_Source document_:
Search RPD Archives
Limit search to: Subject & Body Subject Author
Sort by:

[AfriNIC-rpd] IPv4 BoF report

Andrew Alston aa at tenet.ac.za
Fri May 18 20:04:52 UTC 2007


As John said,

The harder you make it to get IPv4 and the more expensive you make it to get
IPv4 the more you promote alternative technologies.  Now, some would argue
that this would cause an amplification of NAT, I agree, to a point, however
there are limits to what you can do with NAT.  NAT also started to get
expensive, the time spent debugging, the time spent setting it up, the
additional load created by translation mechanisms, at some point it just
won't be worth it (I hope)

_Data excerpt_:
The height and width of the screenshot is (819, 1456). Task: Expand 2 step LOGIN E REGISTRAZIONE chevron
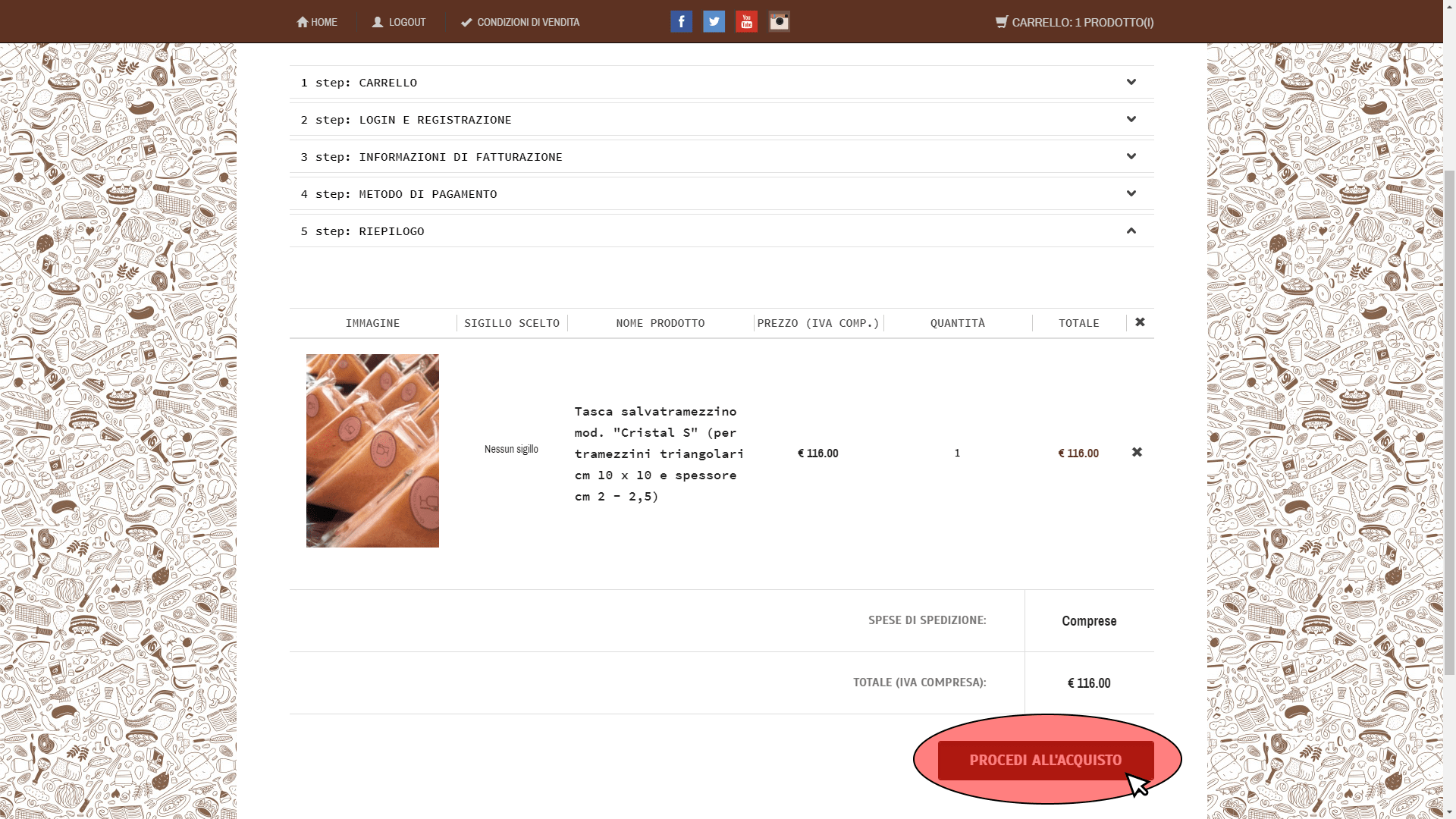click(1131, 119)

_Exercise set_:
[a] Return everything in the IPv4 mailing-list post from "Andrew Alston aa" down to "it (I hope)".
[b] Translate this sentence from the IPv4 mailing-list post into Spanish: "The harder you make it to get IPv4 and the more expensive you make it to get IPv4 the more you promote alternative technologies."
[c] Write what comes next in the IPv4 mailing-list post, picking up after its last sentence.

_Answers for this exercise_:
[a]
Andrew Alston aa at tenet.ac.za
Fri May 18 20:04:52 UTC 2007


As John said,

The harder you make it to get IPv4 and the more expensive you make it to get
IPv4 the more you promote alternative technologies.  Now, some would argue
that this would cause an amplification of NAT, I agree, to a point, however
there are limits to what you can do with NAT.  NAT also started to get
expensive, the time spent debugging, the time spent setting it up, the
additional load created by translation mechanisms, at some point it just
won't be worth it (I hope)

[b] Cuanto más difícil se hace obtener IPv4 y cuanto más caro se hace obtenerlo, más se promueven las tecnologías alternativas.

[c]
My view, if you want IPv4 space, as John said, then show AfriNIC you are at
the very least actively preparing for V6.  I am not normally a fan of
regulation, I prefer the more chaotic way things happen, and I generally
follow the rule that if someone digs a grave for themselves they should lie
in it, but there does come a point where for the sake of the greater good
something has to be done.  Let's face it, if there ends up in a disaster
because of very delayed migration and non-working systems, it won't only
affect those who waited too long, those who did nothing, but also those of
us that ARE ready but are now having to deal with a far less stable, far
more natted and probably far more broken environment.

With this in mind, if you want IPv4 space, prove your IPv6 readiness or
preparations to get there.  

Just my 2c

Andrew


-----Original Message-----
From: rpd-bounces at afrinic.net [mailto:rpd-bounces at afrinic.net] On Behalf Of
Alain Patrick AINA
Sent: Friday, May 18, 2007 9:50 PM
To: rpd at afrinic.net
Cc: John Hay
Subject: Re: [AfriNIC-rpd] IPv4 BoF report


> I agree with Andrew, we should stop putting our energy in ipv4 and rather
> spend it on ipv6. Maybe we should change the policy for getting ipv4
> addresses to require ISPs to implement ipv6 before they can get more ipv4
> addresses?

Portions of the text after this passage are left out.